Similarly, the earlier in life that the disease develops, the greater the risk of developing complications related to T1D. Individuals with diabetes are at increased risk for:
- Diabetic eye disease such as diabetic retinopathy can result in vision damage and vision loss.
- Diabetic kidney disease affects approximately 1 in 4 adults with diabetes and causes complications with blood pressure and urination issues and can lead to kidney failure.
- Nerve damage (neuropathy) is a result of chronic high blood sugar and can result in pain, numbness, and a loss of sensation in the limbs and feet.
- Pancreatic complications, such as chronic pancreatitis, that progressively damage the organ and cause abdominal pain and diarrhea.
- Wounds on the feet caused by blisters or stepping on objects can develop into ulcers if left untreated. Patients might not notice wounds right away because of neuropathy. The American Podiatric Medicine Association states that foot ulcers lead to 85% of diabetes-related amputations.
Two key questions
If this therapy is approved by the U.S. Food and Drug Administration (FDA) in the future, patients and doctors will need to consider two key questions.
1. Do the risks outweigh the benefits?
Though there are many potential benefits of T1D delay or prevention with teplizumab, there are risks associated with immunotherapy drugs. Recipients might experience adverse and unpredictable reactions, such as headache, nausea, upper respiratory tract infection, low white blood cell count, and severe rashes. Most subjects in the trial who experienced side effects had mild symptoms that resolved within a few weeks. The most common adverse reactions in the patients treated with teplizumab were transient low lymphocyte counts and rash, but there was no increase in infections compared with placebo.
2. Should everyone at risk for T1D be treated?
Thinking down the road, it will become important to raise awareness about testing for the antibodies that indicate risk. We can identify at-risk individuals if a relative has been diagnosed with T1D. At UT Southwestern, we offer to check first-degree relatives of all our T1D patients for T1D-related antibodies.
However, if individuals don’t know their family history regarding diabetes, it will be difficult to identify at-risk individuals and determine which of these people will benefit most from treatment.
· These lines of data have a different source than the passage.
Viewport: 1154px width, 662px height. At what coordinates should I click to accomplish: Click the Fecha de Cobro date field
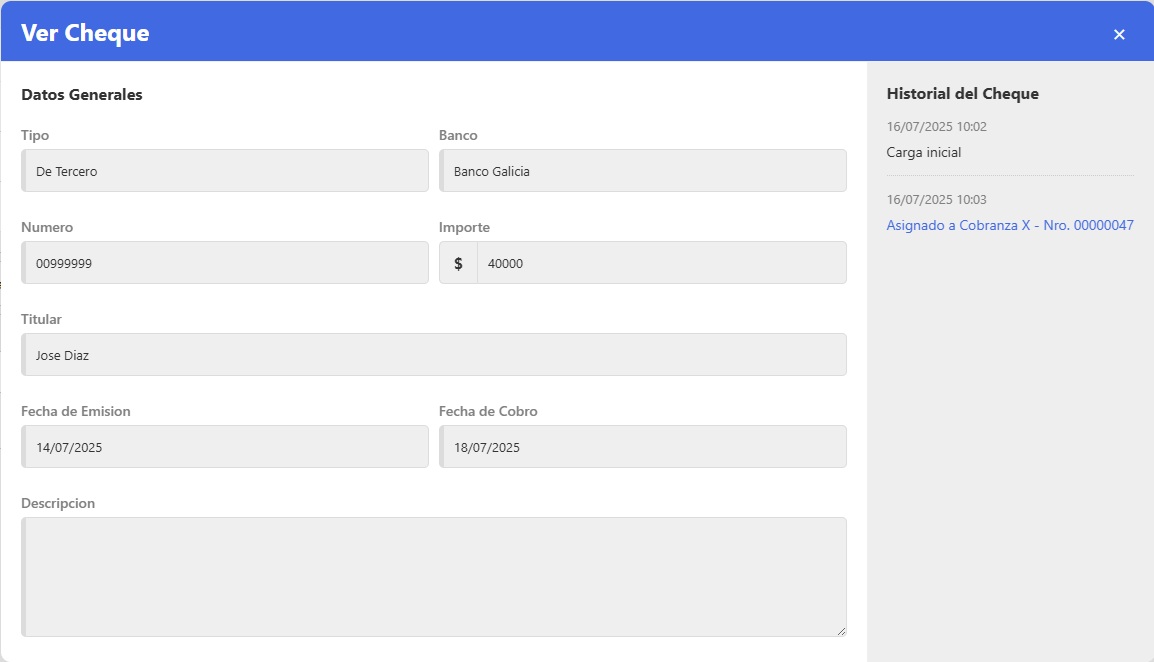(x=643, y=447)
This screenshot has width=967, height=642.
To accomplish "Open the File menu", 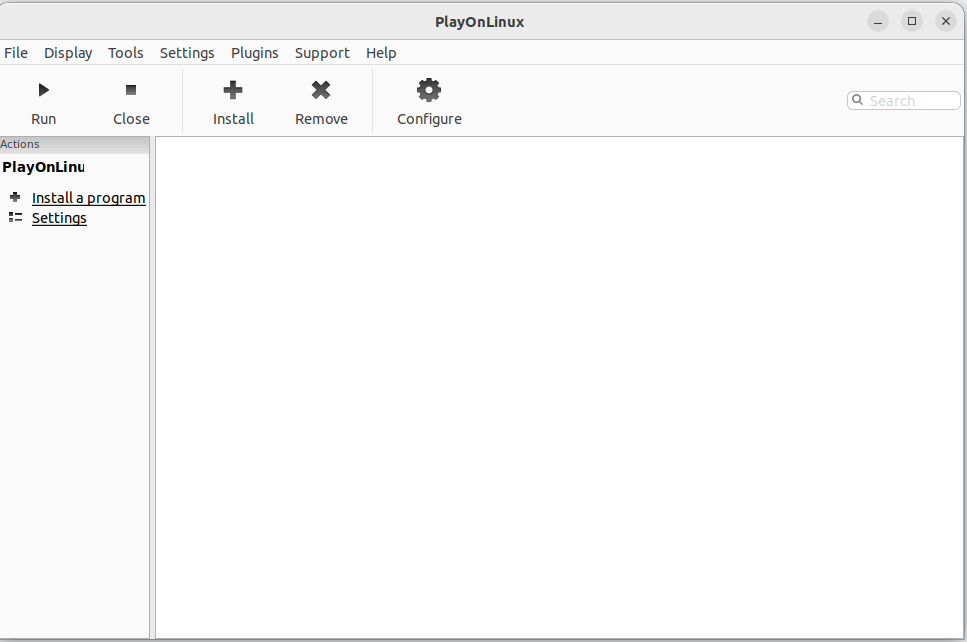I will (16, 52).
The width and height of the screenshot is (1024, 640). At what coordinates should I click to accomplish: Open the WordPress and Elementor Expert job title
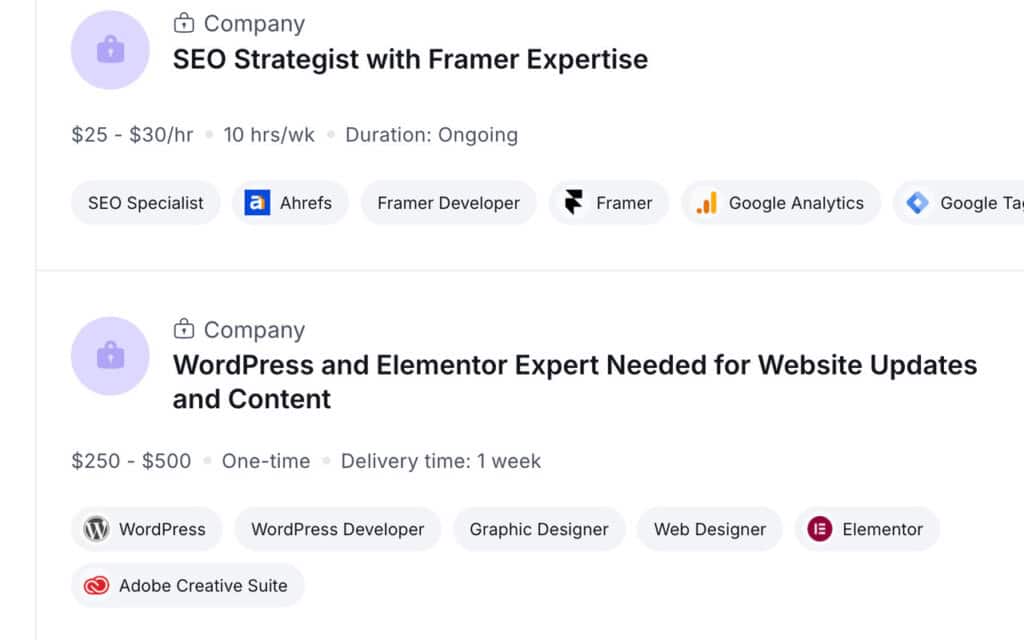[x=574, y=365]
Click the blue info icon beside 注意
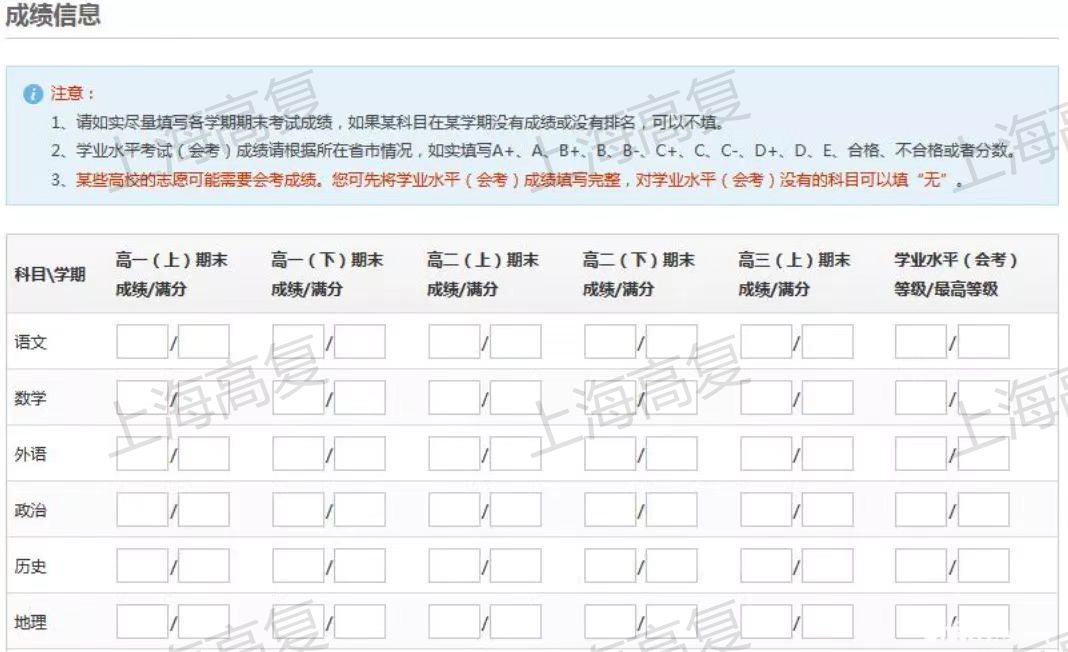 (34, 94)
In individuals at high risk for developing T1D, the benefit of potentially delayed onset of T1D would have to be weighed against the possible risks of teplizumab therapy. If the drug is approved, patients and families should discuss this balance with their endocrine provider.
The future of teplizumab and T1D
Participants in the Phase II study completed just one 14-day cycle of treatment with impressive results. The next step will be a Phase III trial with a larger base of participants. The PROTECT Phase III trial, which will take place at 32 locations across the country, has a goal of enrolling 300 participants and is projected to be complete some time in 2022. If the results are positive, the drug can be submitted for approval to FDA. Find a trial at UT Southwestern.
In the NEJM study, patients took one course of teplizumab (14 days’ worth of medication). We anticipate further research to determine whether multiple or longer treatment cycles can safely provide additional years of insulin production, or perhaps prevent the disease entirely. We also expect researchers to investigate combination therapies – teplizumab paired with other treatments – to discover whether we can improve results, reduce side effects, or both.
With advancements like the use of teplizumab, families can move from a mindset that there’s nothing that can be done to prevent T1D to having more control over their health. It’s our goal as health care providers and researchers to one day find a way to prevent Type 1 diabetes altogether.